Un appel à la mobilisation sur fond de contestation des marges et de la fiscalité
Le secrétaire national du Parti communiste français, Fabien Roussel, a lancé vendredi un ultimatum au gouvernement : si l'exécutif ne prend pas de mesures rapides pour faire baisser le prix des carburants, il appellera « à se mobiliser sur les ronds-points » et devant les lieux du pouvoir. L'intervention, diffusée sur France 2, associe revendications fiscales et ciblage des acteurs de la distribution d'essence.
Sur le plan des mesures immédiates, Roussel réclame deux décisions précises :
- la suppression des « certificats d'économie d'énergie » intégrés selon lui au prix du litre d'essence depuis le 1er janvier — qu'il estime à 0,15 € par litre ;
- la baisse de la TVA sur les carburants de 20 % à 5,5 %.
Selon ses calculs, ces deux mesures combinées donneraient immédiatement –0,30 € par litre d'essence. Il a aussi appelé l'État à intervenir sur des groupes pétroliers, citant notamment Total et Rubis (qui alimente la Corse), pour obtenir une réduction des prix à la pompe.
« Si le gouvernement n'agit pas dans les jours qui viennent, j'appelle les Français à se mobiliser… sur les ronds-points »
Cette prise de position s'inscrit dans un registre revendicatif déjà audible cet été chez d'autres personnalités : la candidate à la primaire socialiste Ségolène Royal a également proposé une approche par la TVA, estimant qu'un litre d'essence « ne doit pas dépasser 1,70 euro », et dénonçant l'accroissement des marges dans la filière de raffinage.
La réponse du gouvernement et les limites des propositions
Face à ces demandes, la porte-parole du gouvernement, Maud Bregeon, a écarté la piste d'une baisse généralisée des taxes sur les carburants. Elle a rappelé la préférence de l'exécutif pour des aides ciblées, « destinées à ceux qui en ont le plus besoin ». Ce choix met en lumière un dilemme fréquent : alléger la fiscalité pétrolière bénéficie largement aux ménages comme aux entreprises, mais pèse fortement sur les recettes publiques et peut contredire des objectifs climatiques.

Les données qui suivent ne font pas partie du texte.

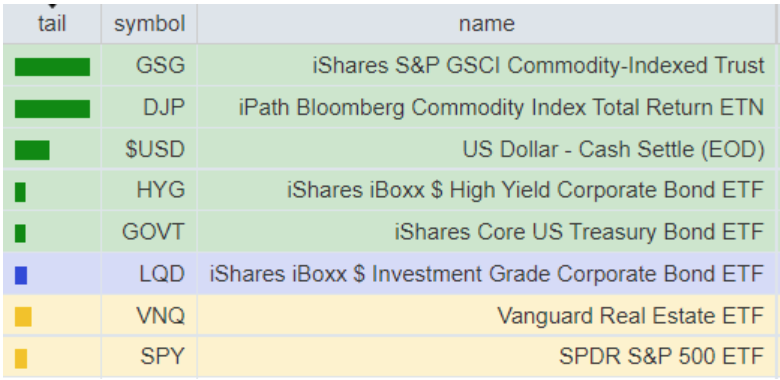Click US Dollar - Cash Settle (EOD)
780x380 pixels.
(613, 149)
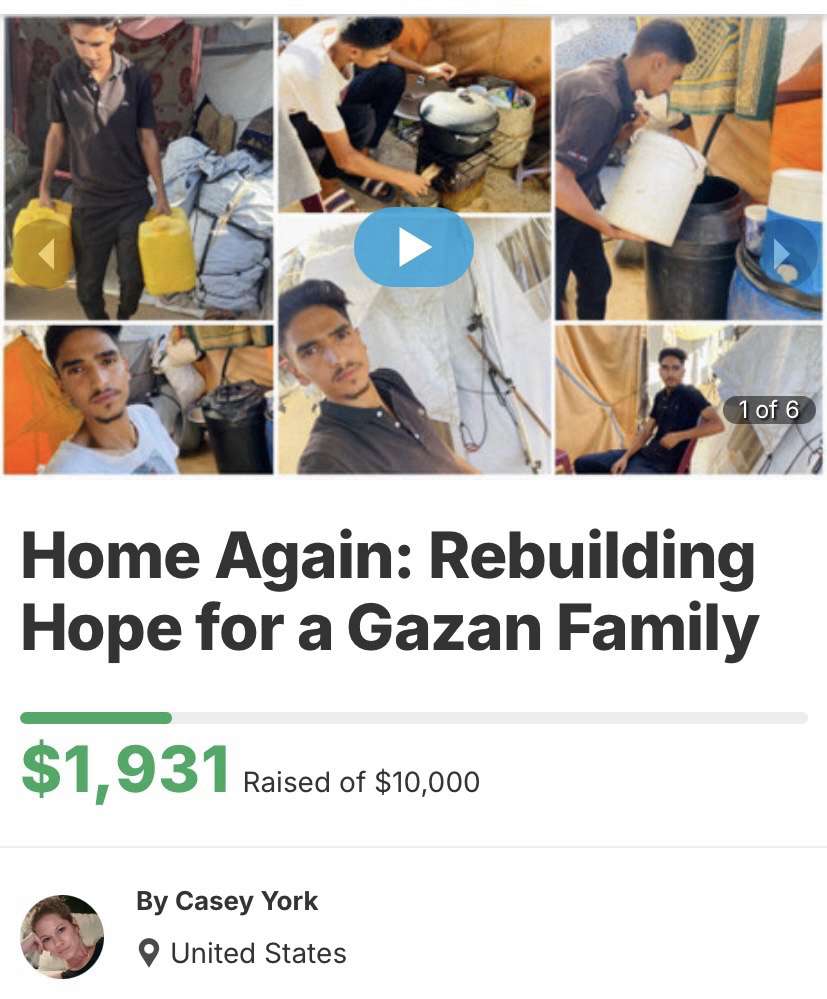Image resolution: width=827 pixels, height=999 pixels.
Task: Advance to the next gallery slide
Action: (786, 254)
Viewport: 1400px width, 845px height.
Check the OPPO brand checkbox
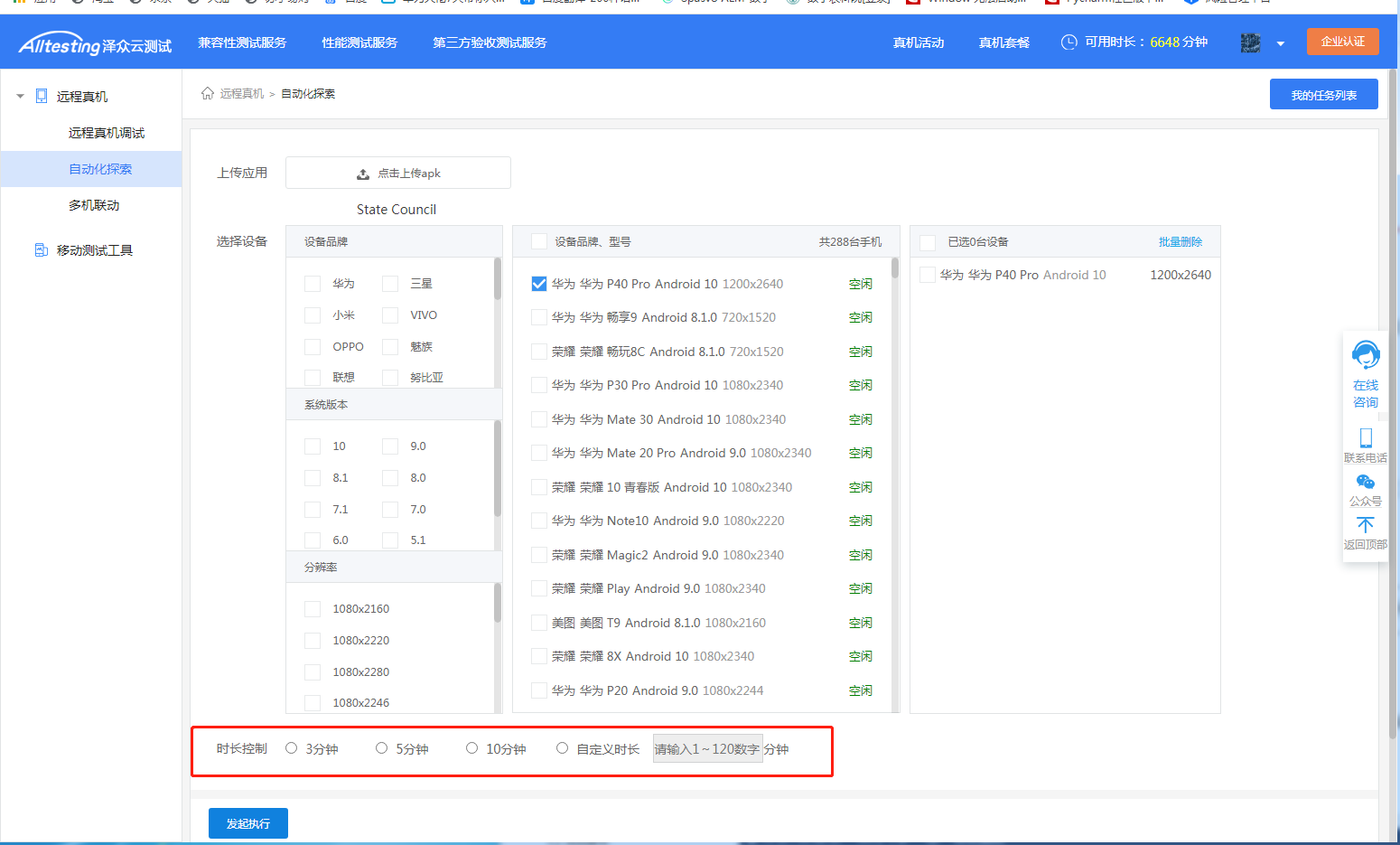coord(313,347)
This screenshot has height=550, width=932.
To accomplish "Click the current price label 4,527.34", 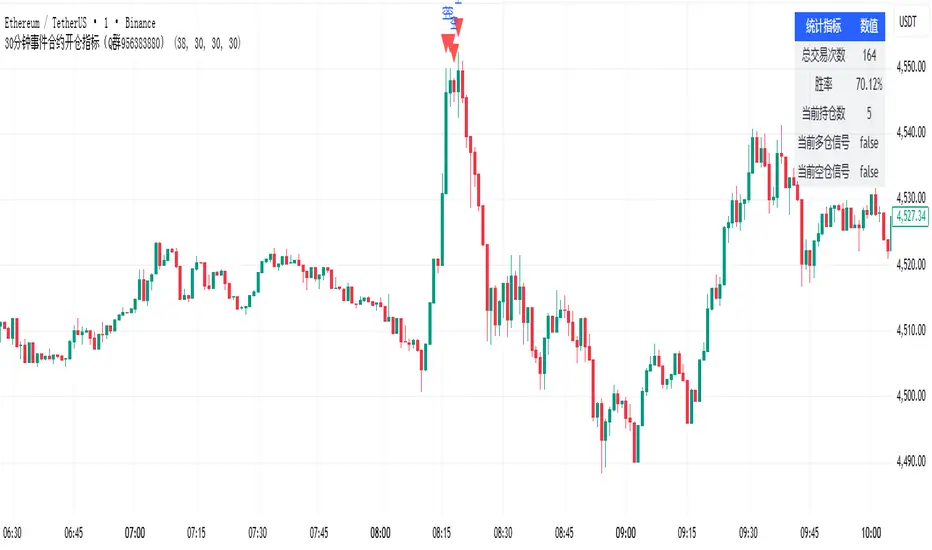I will [908, 215].
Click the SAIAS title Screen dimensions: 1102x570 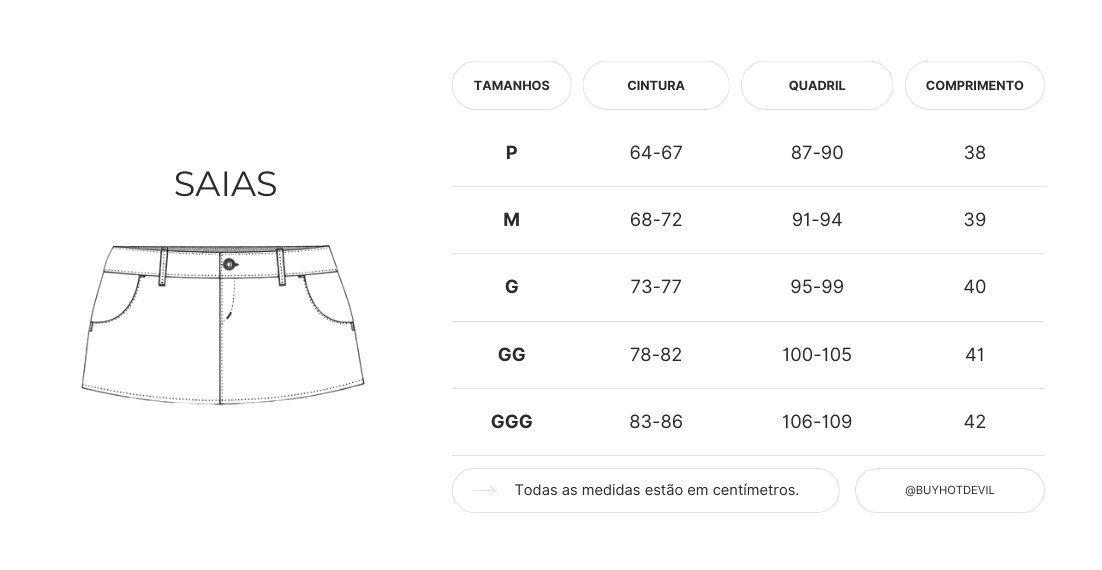point(225,184)
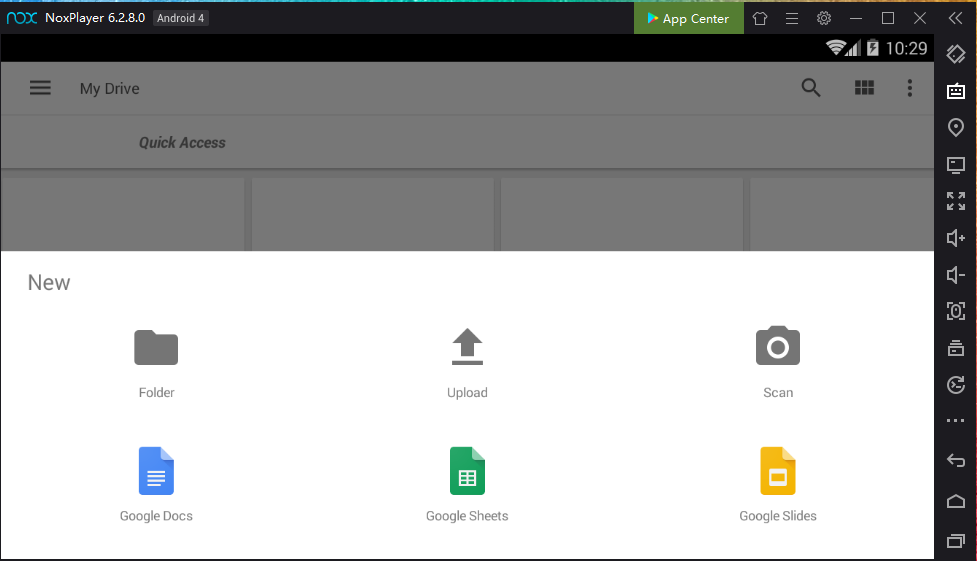Viewport: 977px width, 561px height.
Task: Open NoxPlayer settings gear
Action: coord(824,18)
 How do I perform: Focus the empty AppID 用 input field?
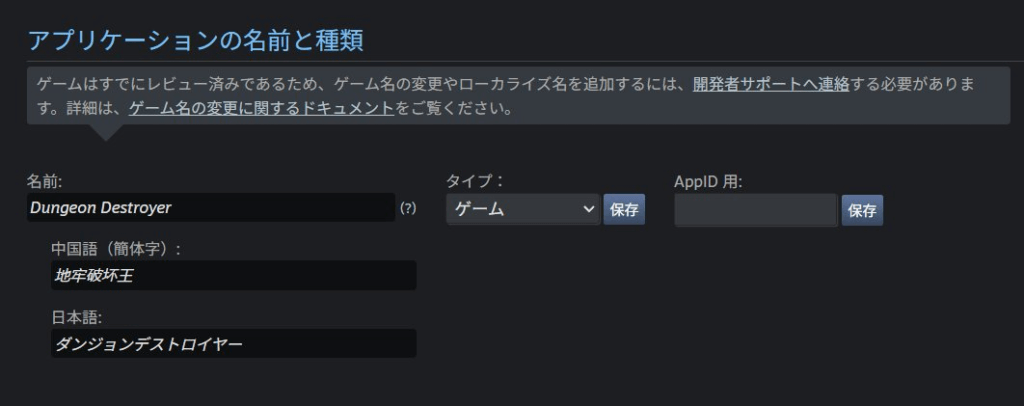tap(756, 210)
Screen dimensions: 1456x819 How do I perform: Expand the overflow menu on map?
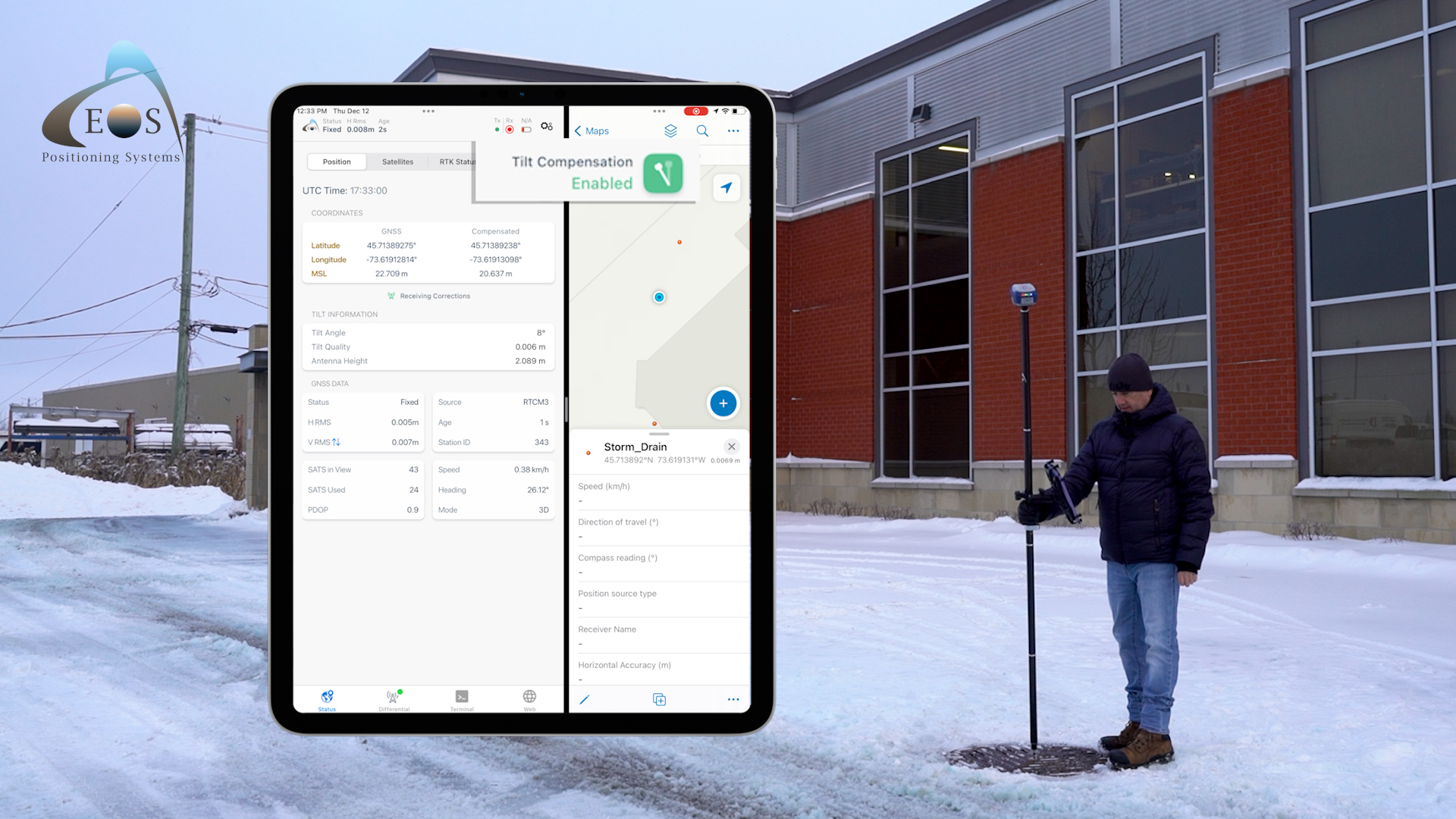pyautogui.click(x=733, y=131)
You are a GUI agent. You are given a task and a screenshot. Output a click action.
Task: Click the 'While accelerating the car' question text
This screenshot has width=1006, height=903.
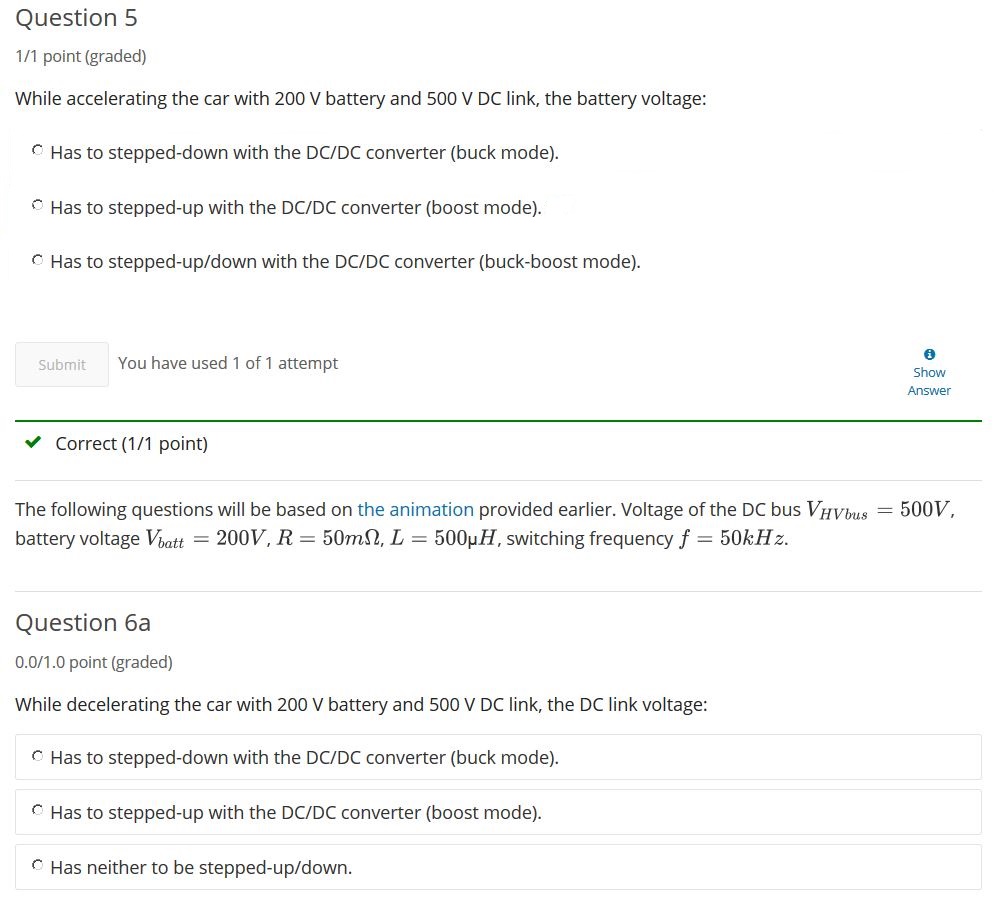coord(361,99)
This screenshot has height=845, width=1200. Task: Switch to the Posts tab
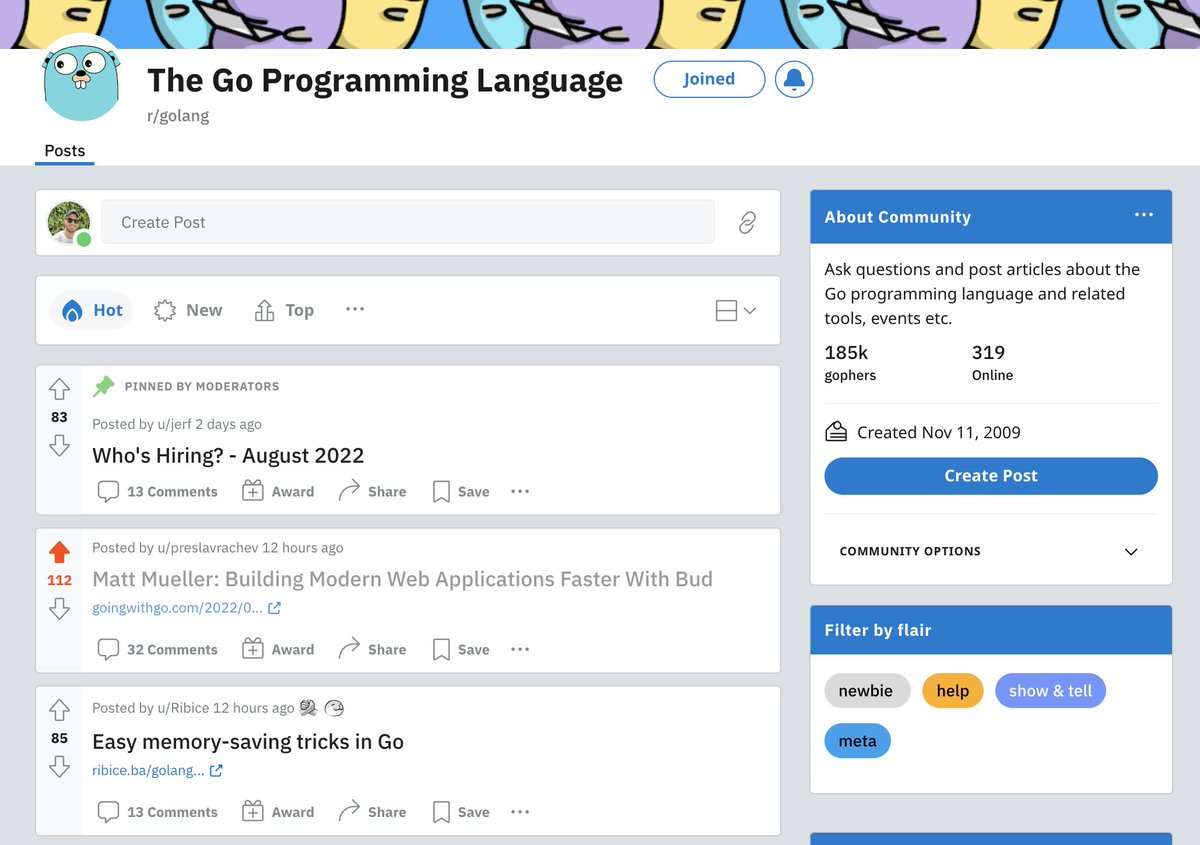pyautogui.click(x=64, y=150)
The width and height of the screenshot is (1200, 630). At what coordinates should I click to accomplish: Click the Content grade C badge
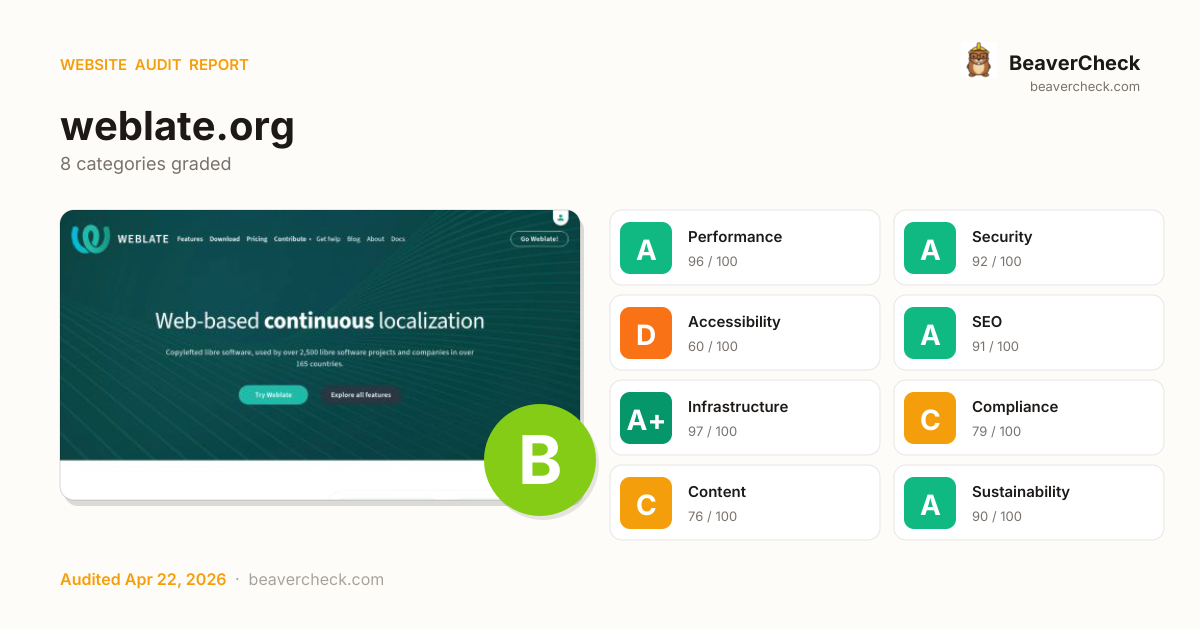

Sur le plan économique, la demande de Roussel met en lumière trois enjeux simultanés :
- la composition du prix du carburant à la pompe (part taxes vs part marge/distribution) ;
- la capacité de l'État à contraindre des groupes privés sur les prix ;
- le lien entre coût du carburant et géopolitique, rappelé par Roussel qui évoque le « coût de la guerre » en Ukraine.
Conséquences politiques et impact pour les consommateurs
Politiquement, l'appel à la mobilisation est une tentative de raviver la pression sociale sur la question du pouvoir d'achat — une thématique sensible en période électorale. Pour les ménages, une baisse de 0,30 € par litre serait perceptible à la pompe : sur un plein de 50 litres, cela représente environ 15 € d'économie. Reste à savoir si l'État choisira la voie d'une mesure générale (coûteuse pour les finances publiques) ou des dispositifs ciblés vers les foyers les plus vulnérables, comme le gouvernement l'a déjà indiqué.
| Mesure revendiquée | Impact revendiqué |
|---|---|
| Suppression des certificats d'économie d'énergie | –0,15 € / litre |
| Baisse de la TVA de 20 % à 5,5 % | Complément pour atteindre –0,30 € / litre au total (selon Roussel) |
En l'état, ces propositions relanceront le débat public sur la meilleure manière de concilier soutien au pouvoir d'achat, soutenabilité budgétaire et objectifs climatiques. Si le gouvernement reste sourd, l'éventualité d'une mobilisation sur les ronds-points ramènera des images et des demandes comparables à celles de 2018, avec un enjeu politique clair pour la campagne présidentielle.